Harvest 2017 - Bagging & Party

While threshing khao nio (glutenous rice), bagging is begun. This is basically phase four of five phases to our annual rice harvest (giao khao).

It might seem a bit backward to use a thresher (just separates the already-dried rice in its kernal from the stalks) instead of a combine (rakes up the rice stalks, separates the rice and bags it), but it is actually more efficient for us. For one thing, there's a lot of spillage using a combine -- more so than handling it by hand. The other thing is that even though it gets bagged by the combine, the rice still needs to be taken out of the bags and dried, as the combine needs to collect the rice on the stalks before it completely dries out.

Threshing does not take long and often becomes an event shared with not only family, but friends as well. Everyone helps out.

The bags are taken from the thresher and lined up for sealing and counting.

After everyone's had a little rest complete with ice, soda, beer and lao khao (depending on your preferences), the tresher crew gets their percentage and the bulk of the bags are loaded onto various transports including trucks and Kubota-driven carts.

The bags are then transported for storage at the family house and other family member storage areas.

After phase 5 (transport and storage) has been completed, it's time to eat, drink and party!

Tuesday, February 13, 2018

Harvest 2017 - Threshing

With three of the five steps in our yearly rice harvest cycle completed (cutting the rice from all but the top of the stalks; drying and tying small bundles of upper rice stalks; and transporting the bundles to one central pile, stacked), it was now time to don my rice harvesting attire: long pants, socks, sneakers, long sleeve shirt, hat, gloves and a t-shirt as mask.

Silly Falang that I am, I used to take part in the threshing at our farms with only shorts, sneakers, socks, and gloves on. Not only did this expose me overly much to the sun, but it also opened my skin up to a good deal of itching and my respiratory system susceptible to particulate matter. I learned, after too many years of this, to dress up like Kon Thai (Thai people).

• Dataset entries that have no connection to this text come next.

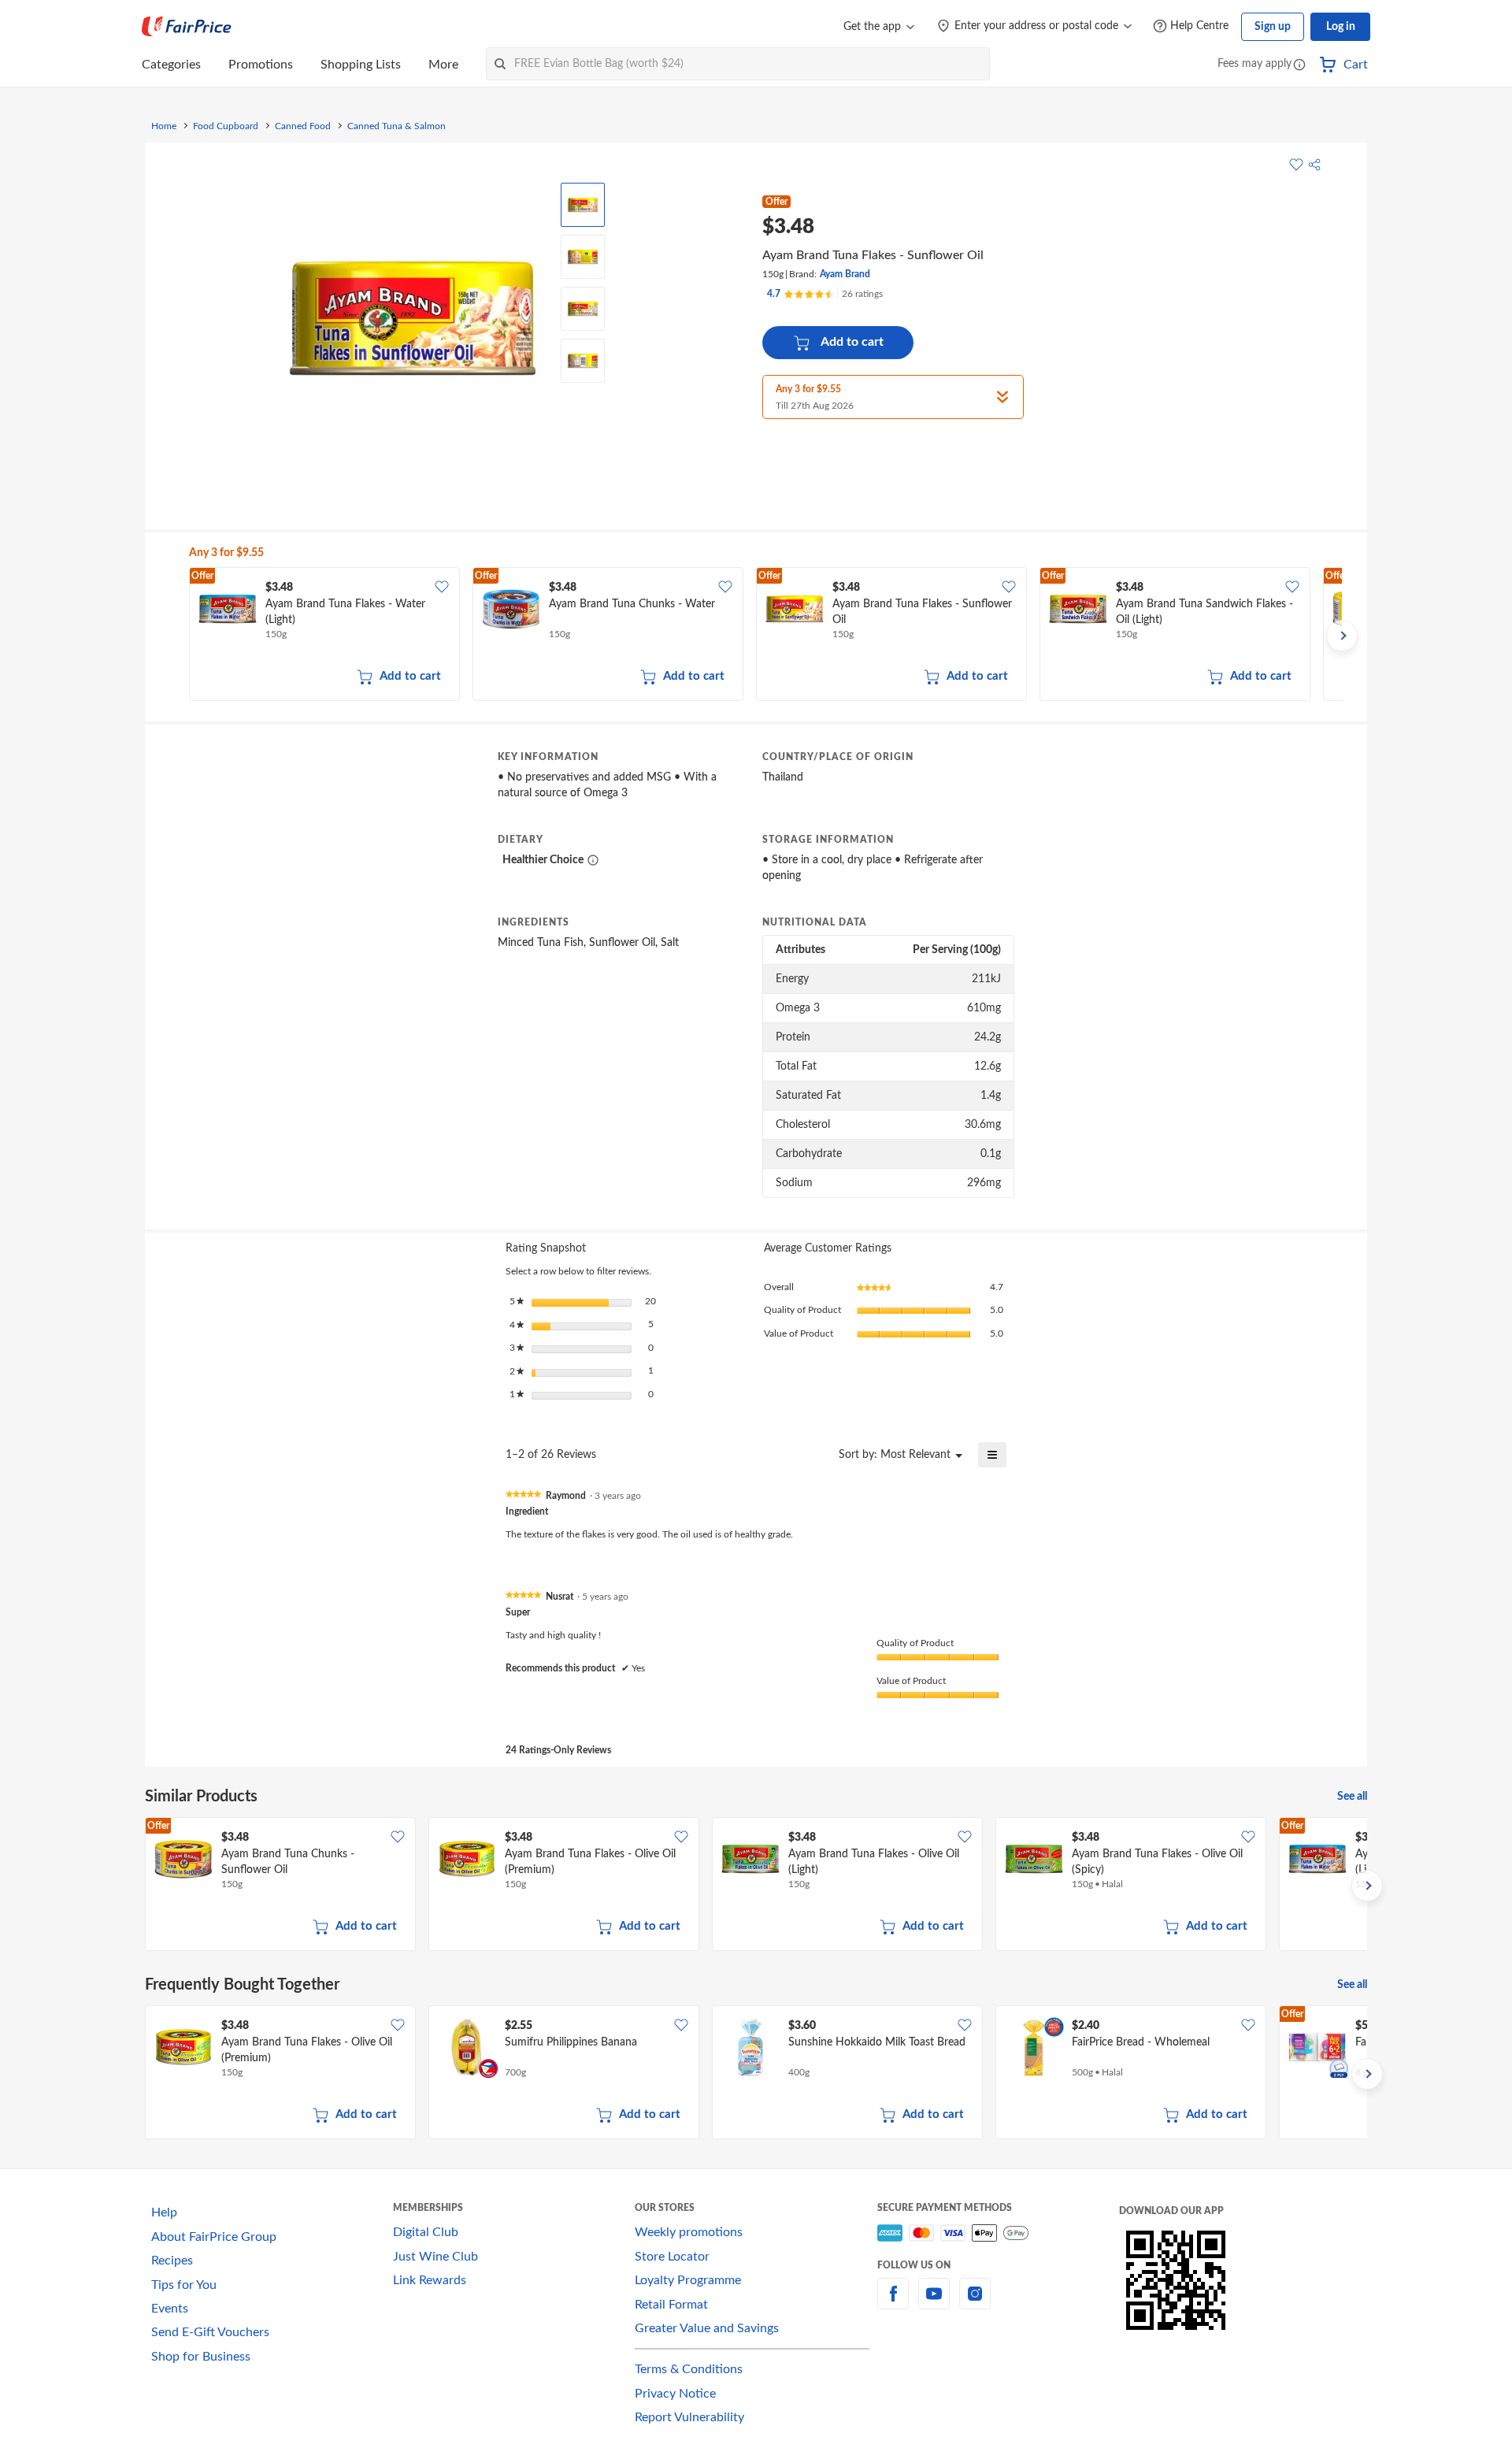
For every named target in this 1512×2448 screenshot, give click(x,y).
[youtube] (934, 2303)
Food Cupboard (225, 126)
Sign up (1272, 26)
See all (1352, 1796)
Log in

While the bundled rice on rice stalks had lain on the ground at our 9 rai rice farm, Thip and I acted as security for the potential harvest. It is not unheard of to have bandits raid unattended fields, once bundling has taken place or especially when piles are made and there’s no one around.

As more and more family from even distant areas gathered at the farm for the final push, there was a fair amount of food preparation and clean-up performed as crews piled all the rice bundles in a stack in preparation for the thresher. I estimated the bundles to be over 1,000, but that’s just a guess (took two people all day, several days before, to bundle them all).

Thresher and crew are hired and they get a percentage of the take (10%). Family and friends assist, doing as much and more than the thresher crew.

After it’s done, there’s a beer and lao khao (rice whiskey) break, right there in the field next to the thresher and the bagged rice.

Friday, February 2, 2018

Harvest 2017 - Gathering Bundles

After my 17th trip to Lao and after Loy Kratong observances immediately upon my return, it was time to harvest the rice on our farms.

Thip out cutting rice stalks on 9 Rai.

There are five basic phases to each year’s harvest on each farm, which all together take up from one week to two:
  1. Cutting the rice from all but the top of the stalks
  2. Drying and tying small bundles of upper rice stalks
  3. Transporting the bundles to one central pile, stacked
  4. Threshing and bagging
  5. Transport and storage

This year, Thip’s brother Sawt (who organizes the yearly planting and harvesting on both farms) learned that with bigger crews, things not only go quicker but also cheaper.

For instance, 20 people can cut rice on 9 or 8.5 rai in one day. Compare this to five people working 5-6 days (getting slower and slower due to tiredness). Money is saved on days paid and most especially on cost of food provided.

Another thing Sawt has learned is that if you plant and harvest early, there are more people available to hire. When most people are planting or harvesting, crews demand a higher price and there’s less people around to employ.